Study: Continuous Chest Compression and standard CPR equally effective

Resuscitation Outcomes Consortium study of out-of-hospital cardiac arrest found little difference in neurologically intact survival

BIRMINGHAM, Ala. – Continuous chest compression, touted as the new way to perform cardiopulmonary resuscitation, was not an improvement over standard CPR, according to findings published in the New England Journal of Medicine Nov. 9.

Eight U.S. and Canadian universities were involved the Resuscitation Outcomes Consortium (ROC) study, which was the largest ever conducted on out-of-hospital cardiac arrest.

The study looked at more than 23,000 adults with out-of-hospital cardiac arrest, for whom EMS crews responded. Those patients were randomized in the eight participating communities to either standard CPR or continuous chest compression.

Standard CPR is 30 chest compressions with a pause for two ventilations, or breaths. Continuous chest compression (CCC) CPR is uninterrupted chest compressions with one ventilation every 10 compressions without pausing compressions while ventilating the patient.

"We did not see any significant difference in neurologically intact survival to hospital discharge between patients receiving standard 30:2 CPR compared to those receiving CCC," said Henry Wang, study co-author and professor in the University of Alabama at Birmingham (UAB) Department of Emergency Medicine. "The neurologically intact survival rate for patients receiving 30:2 CPR was 7.7 percent, against 7 percent for those receiving CCC."

The neurologically intact standard means that, upon discharge from the hospital, a patient has no significant cognitive deficit and can return to near-normal function.

"There have been some smaller-scale studies that suggest CCC was as effective or perhaps more effective than 30:2; but until now, that had never been tested in a full-scale, randomized clinical trial," Wang said. "The current results indicate that 30:2 and CCC are equally effective. Further evaluation of the role of ventilation in CPR is warranted."

Wang says that, over the past 10 years, CCC has been suggested as an easier and safer way for an individual to perform CPR.

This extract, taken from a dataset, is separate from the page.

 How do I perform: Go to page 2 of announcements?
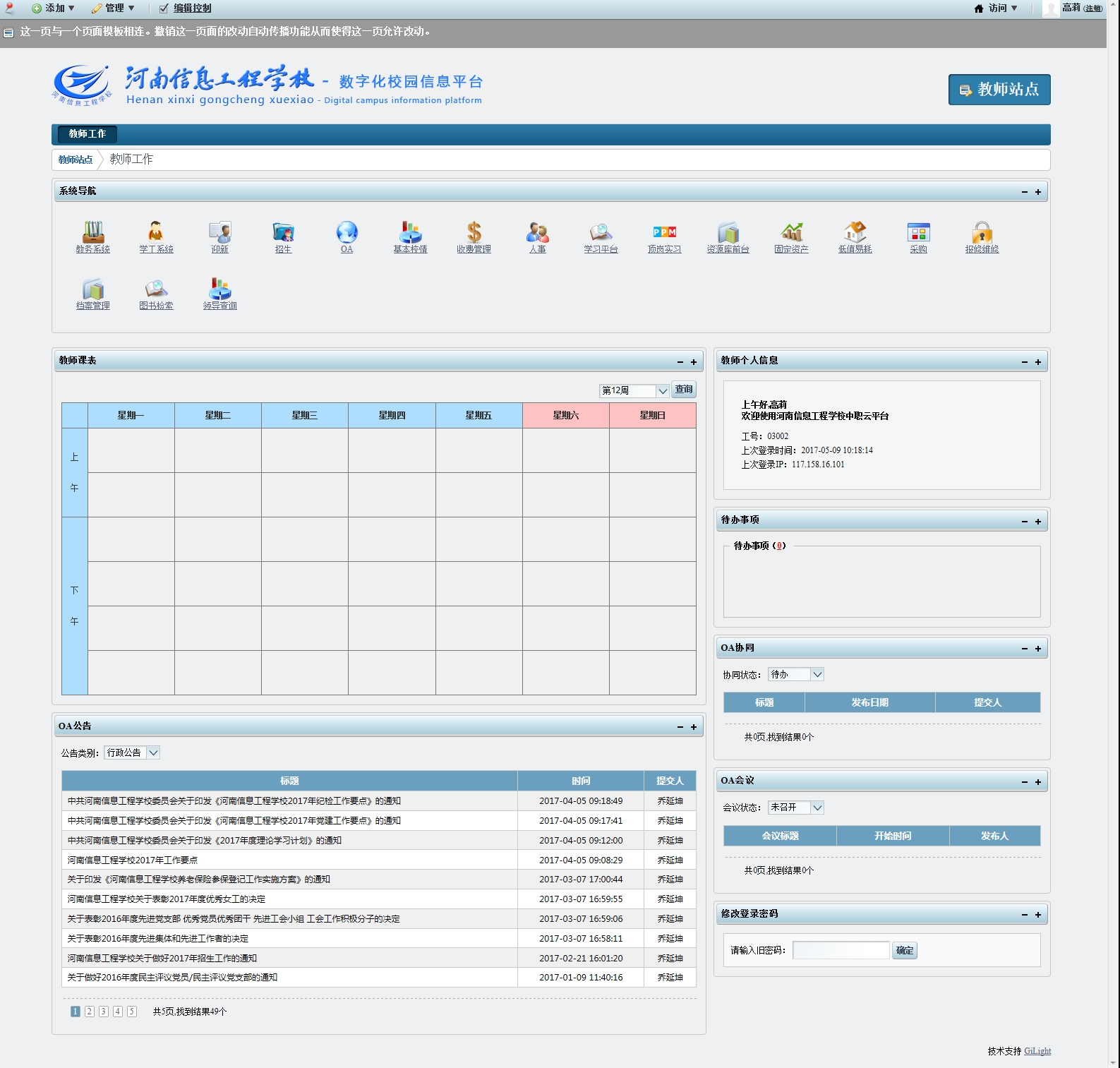pos(90,1012)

"In the absence of differences in patient outcomes between the two CPR strategies, the study’s conclusion is that EMS practitioners and their medical directors should decide on an individual basis if they will perform 30:2 or continuous chest compressions," said Shannon Stephens, an instructor in the UAB Department of Emergency Medicine and a study co-author.

The ROC CCC trial, which began in June 2011 and ran through May 2015, was carried out in Birmingham; British Columbia; Dallas; King County, Washington; Milwaukee; Ottawa, Ontario; Toronto and Pittsburgh.